The Leafs were almost blanked back-to-back in Tampa Bay and South Florida for the first time since the NHL came to the Sunshine State in 1992. In the past 11 games, they have just 16 goals, the last coming from Mikhail Grabovski with the Panthers on cruise control at 13:25 of the third.
Mayor-elect Rob Ford was in the BankAtlantic Center crowd with his mother Diane, perhaps wondering if his campaign to halt the gravy train had somehow extended to the Leafs’ frost-bitten forwards.
Wednesday’s result may or may not fast track general manager Burke’s itchy cell phone finger. With other struggling NHL clubs getting closer to the unofficial U.S. Thanksgiving player movement window, Burke is also watching a Marlies’ farm team on a five-game points’ run.
“We’re looking at lots of things, including that the Marlies are hot,” Burke said in an e-mail to the Toronto Sun.
With coach Ron Wilson running out of explanations and Jean-Sebastien Giguere ripping them in the media after the flat 4-0 loss in Tampa, the players met after waking up from Tuesday’s Tampa trauma. It was chaired by the three alternate captains, Francois Beauchemin, Tomas Kaberle and Mike Komisarek, with Dion Phaneuf back home recovering from a badly cut leg.
“Obviously one guy had to bring it up, but at the end of the day, everyone wanted to meet,” Kaberle said before last night’s game.
“You need to say stuff you want to say and not keep it to yourself. The oldest guys can speak or the youngest, but you have to get the stuff out of your system and make sure we’re on the same page. You just can’t be shy about it, you don’t want to keep it to yourself.
“The main thing is what we say off the ice we have to bring on the ice.”
Beauchemin said the team deserved much of the grief it’s getting from fans, but drew the line at the idea that this bunch is in worse shape than the ragged army that the opened
’09-10 season with one win in its first 13 starts.

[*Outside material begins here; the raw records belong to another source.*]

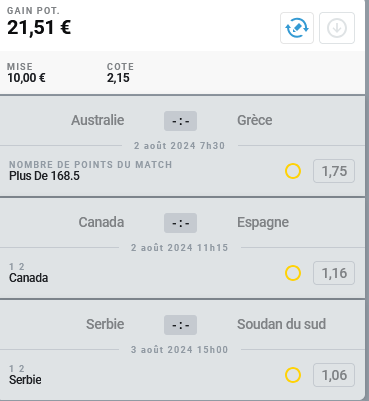369x401 pixels.
Task: Click the 2 août 2024 7h30 date
Action: (180, 146)
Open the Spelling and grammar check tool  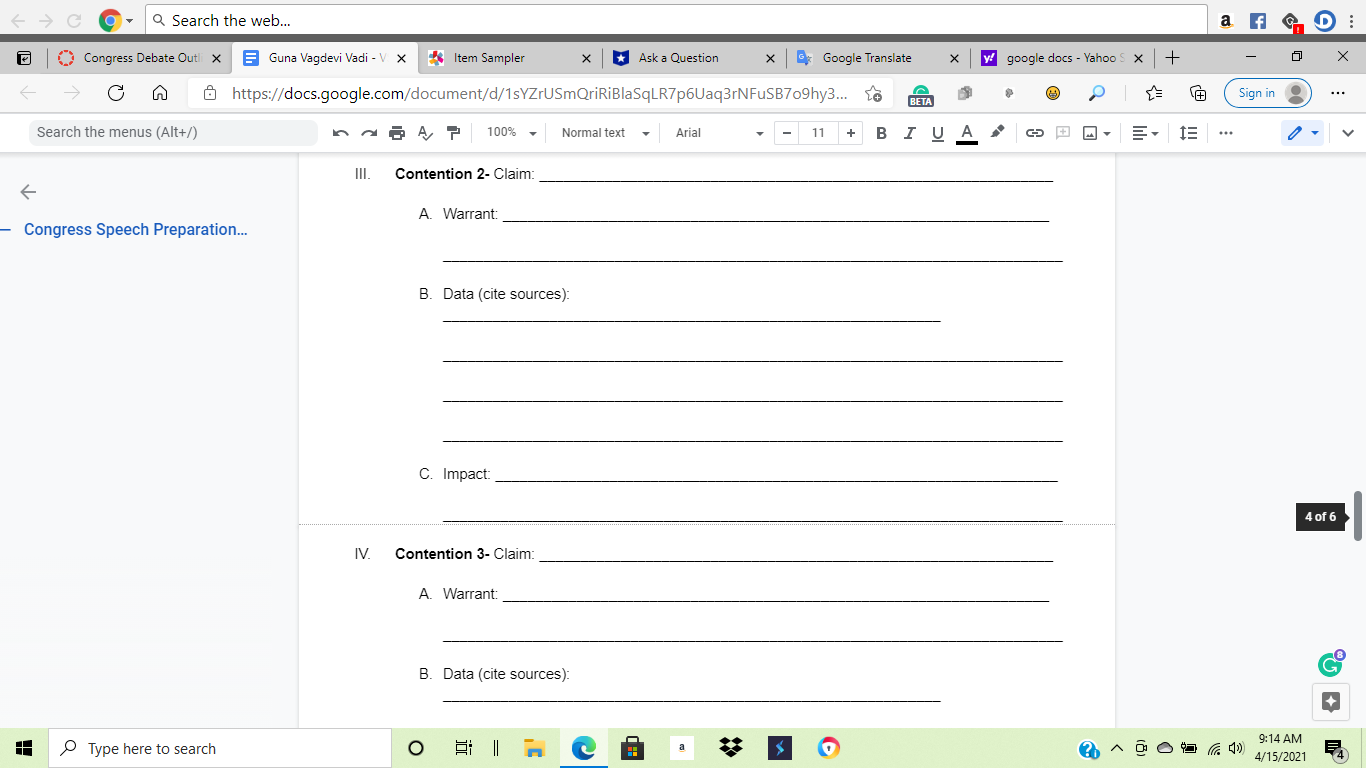(425, 132)
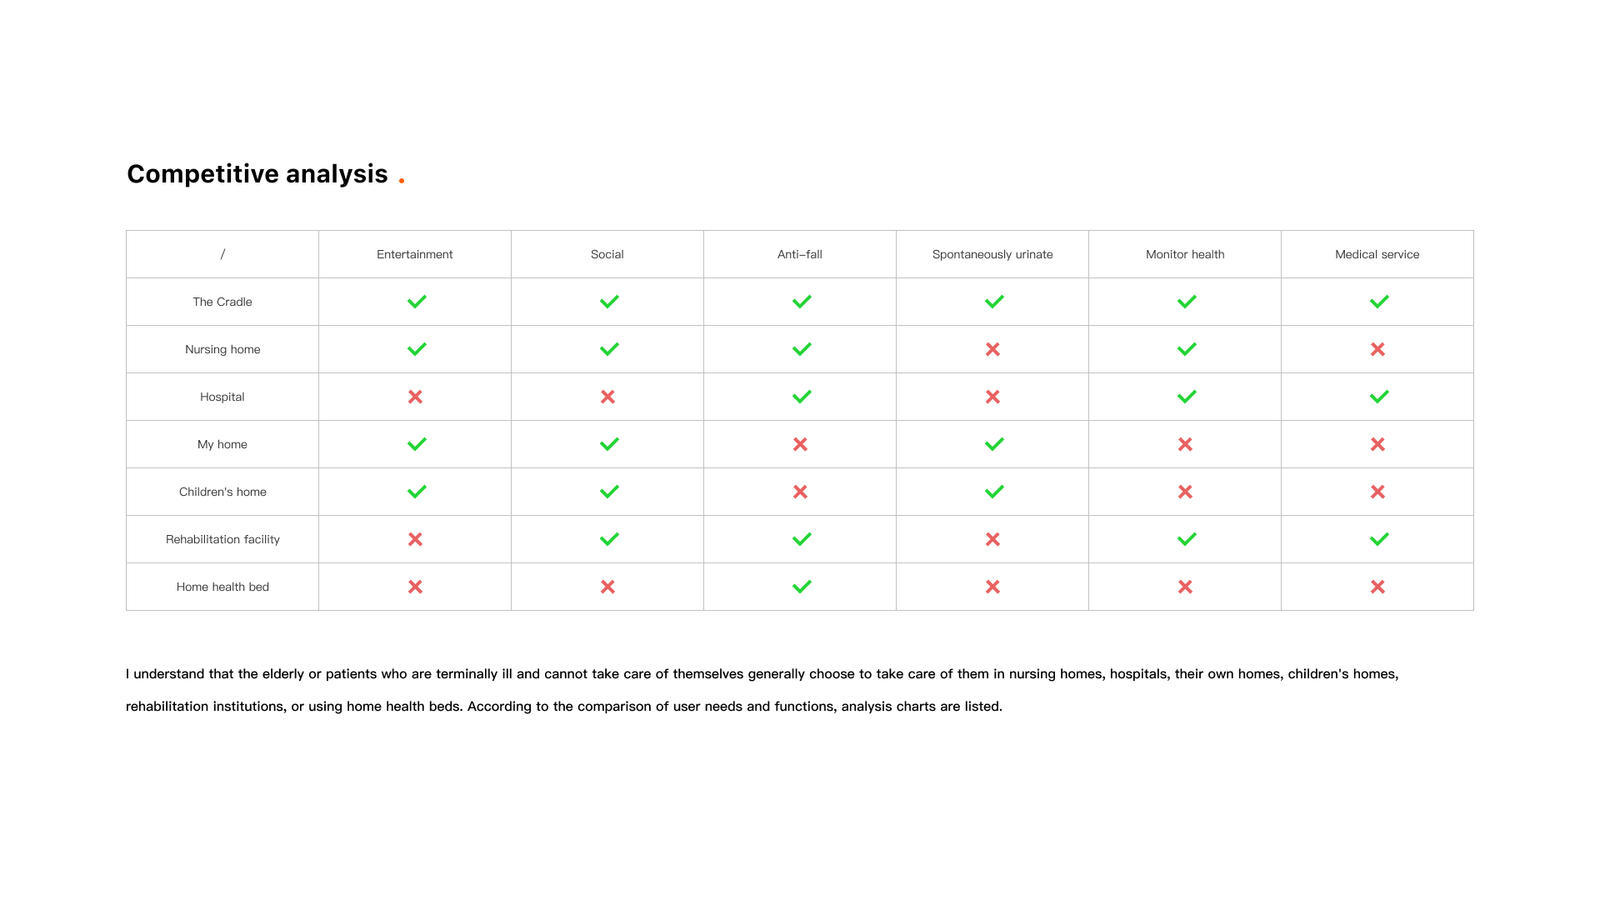Select the Monitor health column header
1600x900 pixels.
(1184, 254)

“No, not even close,” he said. “We’re playing a lot better than we were then. The effort is there, it’s just the offence isn’t coming.
“Most of the guys talked (Wednesday morning). We said all the right things. We all know what we have to do to ve better. It’s about doing it on the ice now.”
But once again, the Leafs are flirting with 83-year-old club records for scoring futility. Toronto started out stronger before a back-breaking goal by Bryan Allen in the first period and then others by Steven Reinprecht, Shawn Matthias and Michael Frolik.
Before this two-game set began, Wilson half-joked “I’ll take a 6-5 win or 1-0, as long as we find a way to win.”
He did what he swore he wouldn’t, break up Grabovski’s line, his most competent two-way troika, putting Nikolai Kulemin with Tyler Bozak and Phil Kessel. Kris Versteeg was then inserted with Grabovski and Clark MacArthur. But it did little good with the Leafs blowing four power plays to go 0-for-9 in 48 hours.
Christian Hanson and Carl Gunnarsson replaced Luca Caputi and Korbininan Holzer, but changing fourth liners and sixth defencemen aren’t the answer.